Case ID: f-appx_421/html/0406-01.html
Source: Caselaw Access Project
Author: {"author": "PER CURIAM: \n    ", "license": "Public Domain", "url": "https://static.case.law/"}
Date Created: 2024-08-24T03:29:51.129683

UNITED STATES of America, Plaintiff-Appellee v. Edwin Kiefe SANDERS, Defendant-Appellant.
    No. 10-50596
    Summary Calendar.
    United States Court of Appeals, Fifth Circuit.
    April 7, 2011.
    Joseph H. Gay, Jr., Assistant U.S. Attorney, U.S. Attorney’s Office, San Antonio, TX, for Plaintiff-Appellee.
    Thomas L. Wright, El Paso, TX, for Defendant-Appellant.
    Before REAVLEY, DENNIS, and CLEMENT, Circuit Judges.
   PER CURIAM:

Edwin Kiefe Sanders appeals from his guilty plea conviction on one count of possession of material involving the sexual exploitation of children. He contends that his conviction should be set aside because his trial counsel rendered ineffective assistance by failing to file a motion to suppress and by failing to request that the district court appoint a psychiatrist to evaluate his competence to plead guilty.
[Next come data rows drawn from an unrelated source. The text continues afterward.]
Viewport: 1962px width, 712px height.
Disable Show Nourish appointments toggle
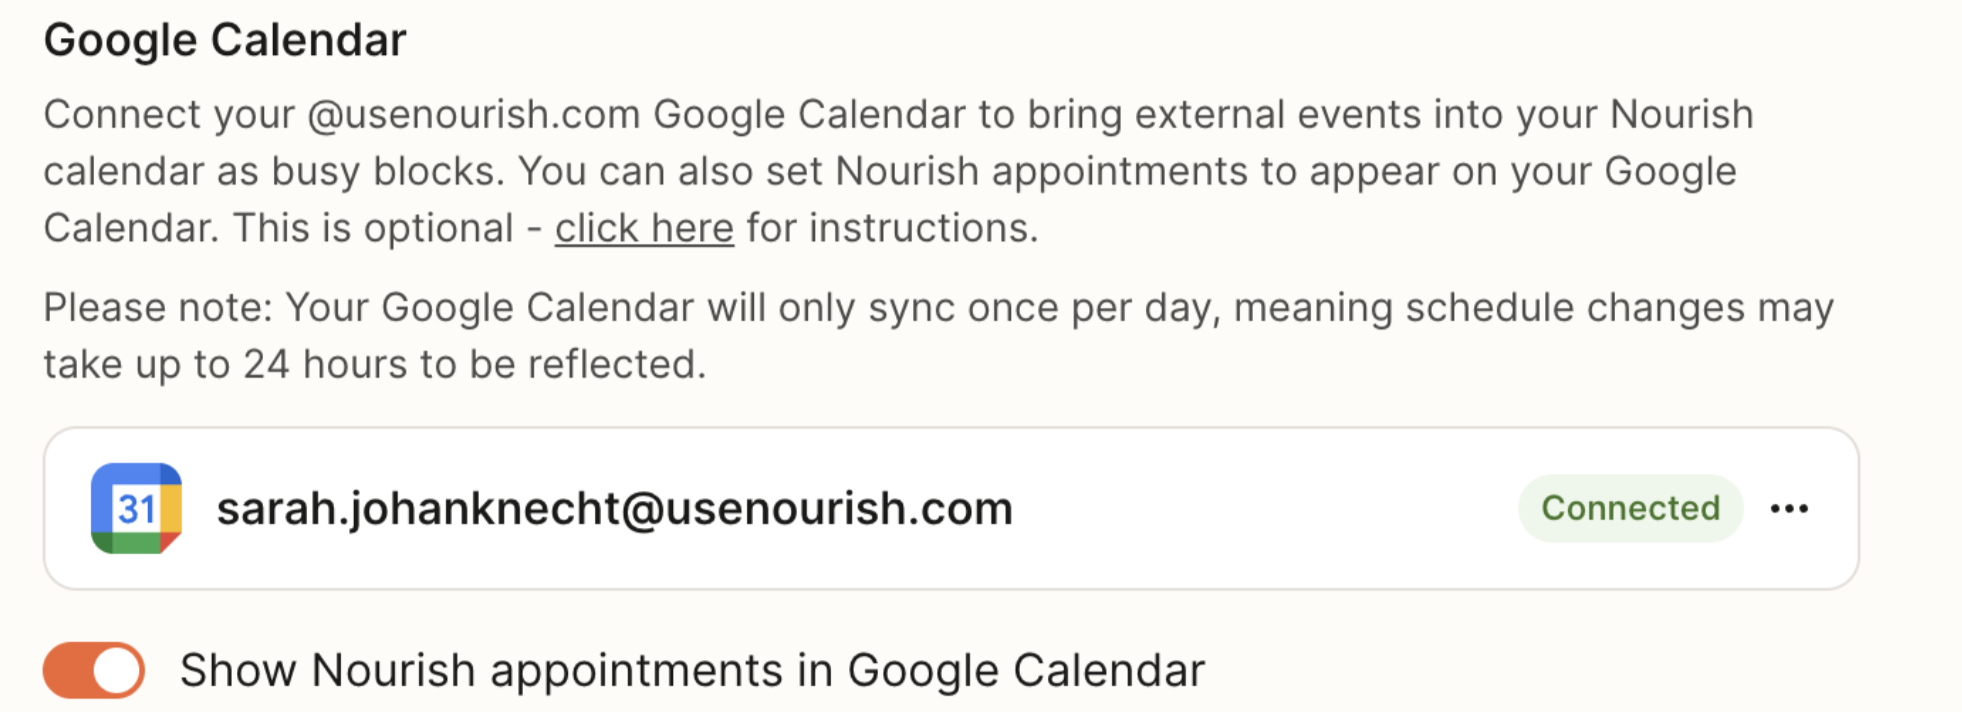[x=94, y=670]
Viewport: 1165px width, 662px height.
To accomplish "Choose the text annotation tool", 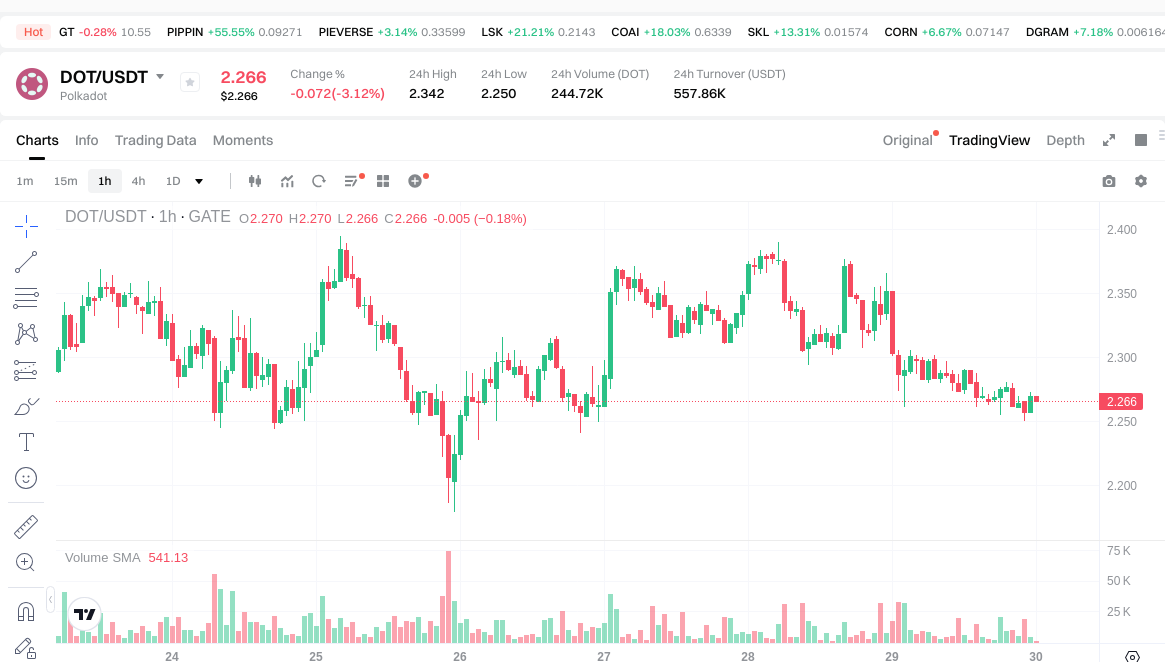I will click(26, 442).
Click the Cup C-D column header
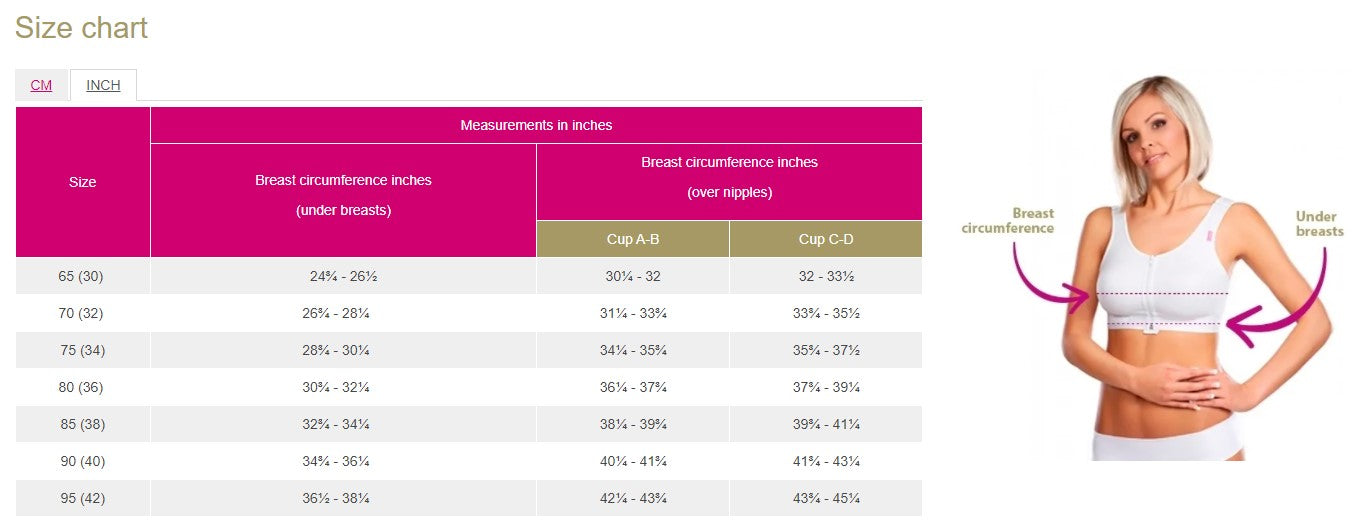1366x530 pixels. tap(826, 239)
As a general rule, this court will not consider an ineffeetive-assistance-of-coun-sel claim that was not raised in district court. United States v. Higdon, 832 F.2d 312, 313-14 (5th Cir.1987). Moreover, the Supreme Court has emphasized that a 28 U.S.C. § 2255 motion is the preferred method for raising a claim of ineffective assistance of counsel. Massaro v. United States, 538 U.S. 500, 503-04, 123 S.Ct. 1690, 155 L.Ed.2d 714 (2003). As the record for this case is not sufficiently developed to qualify for an exception to that general rule, we decline to consider Sanders’s claim of ineffective assistance of counsel in this appeal without prejudice to his ability to raise this claim in a § 2255 motion.

The judgment of the district court is AFFIRMED. 
      
       Pursuant to 5th Cm. R. 47.5, the court has determined that this opinion should not be published and is not precedent except under the limited circumstances set forth in 5th Cm. R. 47.5.4.